This article is from the Frequently Asked Questions for Linux, the Free/Open Source UNIX-like operating system kernel that runs on many modern computer systems. Maintained by David C. Merrill with numerous contributions by others. (v1.0).
A: The files /usr/include/linux/ and /usr/include/asm/ are often soft links to the directories where the kernel headers are. They are usually under /usr/ src/kernel*/.
If you don't have the kernel sources, download them. Refer to the answer for How To Upgrade/Recompile a Kernel.
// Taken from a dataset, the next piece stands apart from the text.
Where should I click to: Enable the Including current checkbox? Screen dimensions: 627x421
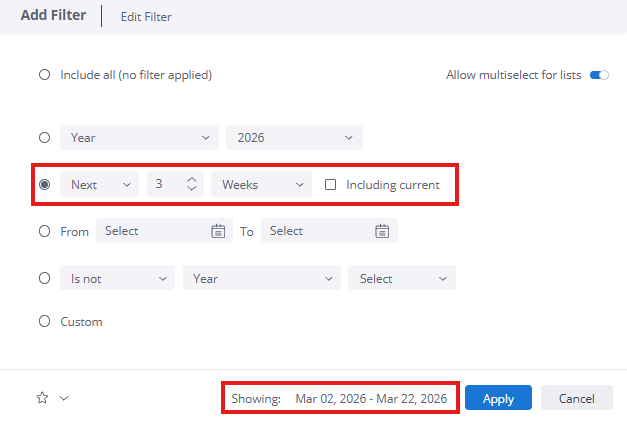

Then, use rm to remove any garbage, and ln to create the links:
$ rm -rf /usr/include/linux /usr/include/asm $ ln -sf /usr/src/linux/include/linux /usr/include/linux $ ln -sf /usr/src/linux/include/asm-<architecture> /usr/include/asm
The assembly language files reside in architecture-specific directories, so you need to link /usr/src/include/asm to /usr/src/linux/include/asm-i386 on PC compatible systems, to /usr/src/linux/include/asm-sparc on Sun Sparc systems, to /usr/src/linux/include/asm-ppc on PPC systems, and so on.
You'll also find that you may need to do "make config" as in a newly-unpacked kernel source tree, to create linux/autoconf.h.